- [PAGE]:
□ □ □ □ □

Senator Spivak: Mr. Currie, in talking about the issue of enforcement, I am sure you are aware that in many areas there is no enforcement, even by the local police. That is the impression I have received from across the country. What are you proposing in this bill with regard to enforcement? You are saying Transport Canada should not be in it, but what about the rest of it? There is a great problem with enforcement in this country.

Mr. Currie: There is no reason why a peace officer cannot be trained to handle an enforcement issue. I will use a Toronto scenario as an example. Even though I know you will think this will sound a bit funny, it is true. The same thing is true in Vancouver right next to the Coast Guard station. If the Contraventions Act is used and appropriately applied, itwould be possible for a peace officer or a police officer on a bicycle to go to a launch ramp on a Saturday morning where there are 10 to 20 people putting their boats in the water or taking them out and actually do inspections and enforcement. There is a potential for land-based enforcement. Water-based enforcement is a different issue. Not only will it take training, it will also require a commitment by the various levels of government to actually provide funding so that the police agencies, wildlife officers or others can be trained to get on the water to carry out inspections. We are not suggesting that it has to be a policeman. If a wildlife enforcement officer, a conservation officer or even a bylaw officer is properly trained and empowered, then there will be a means to enforce the provisions of the act.

Does it mean that more boats or what have you would not have to be bought? No, it does not. There are certainly requirements and needs for more boats and more people to be put on the water. However, there are boats there. If appropriate actions were taken, we believe there could be a significant gain in enforcement almost immediately.

□ □ □ □ □

- [DATA PROVIDED]:
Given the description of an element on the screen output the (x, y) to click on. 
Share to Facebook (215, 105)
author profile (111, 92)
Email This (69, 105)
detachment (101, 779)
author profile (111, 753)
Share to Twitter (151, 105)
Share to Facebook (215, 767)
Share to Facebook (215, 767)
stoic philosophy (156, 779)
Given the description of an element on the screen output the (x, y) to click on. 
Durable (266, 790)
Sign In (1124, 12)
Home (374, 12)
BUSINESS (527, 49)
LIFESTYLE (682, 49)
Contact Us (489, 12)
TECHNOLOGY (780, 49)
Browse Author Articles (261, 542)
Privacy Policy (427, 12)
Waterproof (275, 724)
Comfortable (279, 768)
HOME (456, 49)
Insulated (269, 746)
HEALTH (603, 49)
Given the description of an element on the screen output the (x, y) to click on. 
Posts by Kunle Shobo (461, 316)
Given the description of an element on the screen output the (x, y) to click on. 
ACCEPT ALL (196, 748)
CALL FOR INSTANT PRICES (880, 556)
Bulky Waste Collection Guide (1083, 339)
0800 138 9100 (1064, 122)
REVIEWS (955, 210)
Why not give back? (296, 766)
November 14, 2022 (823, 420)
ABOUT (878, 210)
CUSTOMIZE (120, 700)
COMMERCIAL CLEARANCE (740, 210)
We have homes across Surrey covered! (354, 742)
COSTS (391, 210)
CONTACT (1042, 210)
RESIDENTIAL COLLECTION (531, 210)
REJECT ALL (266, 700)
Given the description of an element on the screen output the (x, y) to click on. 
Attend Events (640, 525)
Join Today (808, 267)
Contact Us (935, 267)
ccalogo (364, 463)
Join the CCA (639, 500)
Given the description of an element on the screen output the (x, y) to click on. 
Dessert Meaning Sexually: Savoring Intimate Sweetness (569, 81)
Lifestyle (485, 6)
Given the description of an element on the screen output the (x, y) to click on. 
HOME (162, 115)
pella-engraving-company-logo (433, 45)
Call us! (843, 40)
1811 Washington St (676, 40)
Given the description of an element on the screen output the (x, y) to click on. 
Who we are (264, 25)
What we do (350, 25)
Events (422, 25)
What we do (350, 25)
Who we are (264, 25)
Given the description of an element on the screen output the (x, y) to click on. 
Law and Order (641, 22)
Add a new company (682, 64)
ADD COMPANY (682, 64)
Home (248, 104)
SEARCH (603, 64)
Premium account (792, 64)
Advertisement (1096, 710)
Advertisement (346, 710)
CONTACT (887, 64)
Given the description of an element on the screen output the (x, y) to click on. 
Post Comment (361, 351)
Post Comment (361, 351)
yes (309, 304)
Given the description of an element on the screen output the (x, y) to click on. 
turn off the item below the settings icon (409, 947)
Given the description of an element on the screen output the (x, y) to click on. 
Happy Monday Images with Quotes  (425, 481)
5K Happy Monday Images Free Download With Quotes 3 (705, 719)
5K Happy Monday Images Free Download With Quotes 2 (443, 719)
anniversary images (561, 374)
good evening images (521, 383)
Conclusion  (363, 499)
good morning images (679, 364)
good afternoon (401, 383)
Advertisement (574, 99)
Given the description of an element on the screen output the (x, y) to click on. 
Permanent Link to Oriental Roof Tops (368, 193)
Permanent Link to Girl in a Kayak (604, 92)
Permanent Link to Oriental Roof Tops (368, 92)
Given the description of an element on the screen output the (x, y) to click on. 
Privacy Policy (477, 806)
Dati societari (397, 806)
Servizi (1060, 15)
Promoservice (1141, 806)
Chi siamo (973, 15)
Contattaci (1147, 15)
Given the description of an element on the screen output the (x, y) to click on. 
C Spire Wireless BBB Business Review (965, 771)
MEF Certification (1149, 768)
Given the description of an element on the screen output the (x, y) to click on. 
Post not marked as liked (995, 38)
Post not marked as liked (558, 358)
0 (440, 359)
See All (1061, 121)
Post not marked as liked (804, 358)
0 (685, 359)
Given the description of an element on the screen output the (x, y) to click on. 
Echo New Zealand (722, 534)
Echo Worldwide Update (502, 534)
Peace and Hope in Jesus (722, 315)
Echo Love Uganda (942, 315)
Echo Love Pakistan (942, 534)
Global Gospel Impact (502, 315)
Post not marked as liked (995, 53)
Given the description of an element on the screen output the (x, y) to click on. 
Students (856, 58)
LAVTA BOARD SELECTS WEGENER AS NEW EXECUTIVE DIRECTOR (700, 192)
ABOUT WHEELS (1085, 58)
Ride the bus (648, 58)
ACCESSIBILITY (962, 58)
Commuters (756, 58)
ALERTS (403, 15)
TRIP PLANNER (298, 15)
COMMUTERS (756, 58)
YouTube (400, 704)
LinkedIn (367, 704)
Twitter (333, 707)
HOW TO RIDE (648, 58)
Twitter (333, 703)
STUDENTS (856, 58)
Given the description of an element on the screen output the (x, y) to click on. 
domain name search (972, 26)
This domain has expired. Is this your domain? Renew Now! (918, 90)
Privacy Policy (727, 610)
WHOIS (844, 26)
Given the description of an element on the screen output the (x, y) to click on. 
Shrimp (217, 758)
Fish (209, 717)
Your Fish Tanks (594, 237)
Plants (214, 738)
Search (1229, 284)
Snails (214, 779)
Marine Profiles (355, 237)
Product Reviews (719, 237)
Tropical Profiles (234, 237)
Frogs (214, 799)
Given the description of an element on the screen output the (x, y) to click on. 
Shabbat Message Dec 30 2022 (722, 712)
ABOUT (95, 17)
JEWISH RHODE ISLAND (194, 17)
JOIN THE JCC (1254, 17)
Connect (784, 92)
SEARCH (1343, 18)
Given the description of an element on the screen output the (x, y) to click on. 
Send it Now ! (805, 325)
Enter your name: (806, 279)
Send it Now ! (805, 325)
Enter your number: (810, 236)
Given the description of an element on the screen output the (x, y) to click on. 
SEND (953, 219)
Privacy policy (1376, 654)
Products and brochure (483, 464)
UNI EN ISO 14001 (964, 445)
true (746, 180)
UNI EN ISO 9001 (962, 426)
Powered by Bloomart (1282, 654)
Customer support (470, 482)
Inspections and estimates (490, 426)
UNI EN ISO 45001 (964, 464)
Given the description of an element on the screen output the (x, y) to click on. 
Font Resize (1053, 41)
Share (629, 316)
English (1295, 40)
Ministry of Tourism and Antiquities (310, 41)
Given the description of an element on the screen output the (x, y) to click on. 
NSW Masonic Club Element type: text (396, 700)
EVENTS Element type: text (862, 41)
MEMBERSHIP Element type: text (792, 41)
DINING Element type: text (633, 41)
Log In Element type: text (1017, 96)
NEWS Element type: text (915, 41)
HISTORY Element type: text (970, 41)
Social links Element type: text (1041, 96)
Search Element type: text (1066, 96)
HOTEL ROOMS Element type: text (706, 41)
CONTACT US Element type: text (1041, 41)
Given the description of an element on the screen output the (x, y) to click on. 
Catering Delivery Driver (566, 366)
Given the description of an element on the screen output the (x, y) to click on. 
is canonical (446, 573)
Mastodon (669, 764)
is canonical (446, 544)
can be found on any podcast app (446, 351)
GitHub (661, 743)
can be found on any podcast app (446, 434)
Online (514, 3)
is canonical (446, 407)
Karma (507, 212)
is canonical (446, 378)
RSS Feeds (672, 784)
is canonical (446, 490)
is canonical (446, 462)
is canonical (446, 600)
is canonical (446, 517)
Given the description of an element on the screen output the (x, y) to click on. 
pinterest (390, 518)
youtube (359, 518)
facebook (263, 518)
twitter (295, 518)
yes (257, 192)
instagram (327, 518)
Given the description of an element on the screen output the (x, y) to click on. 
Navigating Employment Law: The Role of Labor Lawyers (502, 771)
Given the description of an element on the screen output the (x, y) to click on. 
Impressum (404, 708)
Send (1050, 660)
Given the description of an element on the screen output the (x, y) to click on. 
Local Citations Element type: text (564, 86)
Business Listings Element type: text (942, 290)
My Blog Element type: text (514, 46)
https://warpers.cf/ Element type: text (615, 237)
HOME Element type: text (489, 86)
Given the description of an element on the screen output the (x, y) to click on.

□ □ □ □ □

- [EXERCISE REQUIREMENTS]:
A: Translate this sentence from the transcript on boating enforcement into French: "There are certainly requirements and needs for more boats and more people to be put on the water."
B: Carry on the transcript on boating enforcement, picking up after its final sentence.

- [THE RESPONSES]:
A: Il y a certainement des exigences et des besoins pour que davantage de bateaux et de personnes soient mis à l'eau.

B:
Senator Spivak: My understanding is the minister now has the power to designate anyone as an enforcement officer.

Mr. Currie: But it is not happening.

Senator Spivak: You are not suggesting any change. You are simply saying that the minister should use the power he has to designate someone as an enforcement officer.

Mr. Currie: Yes. It is also fair to note that recreational boaters contribute about $200 million per year in taxes just on the fuel they buy. I do not want to discuss government budgeting, but very little of that money actually goes back into services that recreational boaters use.

Senator Spivak: Thank you for that. You mentioned something about oil handling. There is a memorandum of understanding which I have looked at between yourselves and the Department of the Environment. Perhaps the issue of oil spills at marinas pales in comparison to 40 per cent of the oil that is emitted unburned by two-stroke engines. That is a finding of Environment Canada Environmental Technology Centre. Under that memorandum of understanding, MOU, first, the Minister of the Environment says this is just a first step and there will be regulations under CEPA, so you will need to deal with Environment Canada. You will not be dealing with only one minister anyway. How do you regard that?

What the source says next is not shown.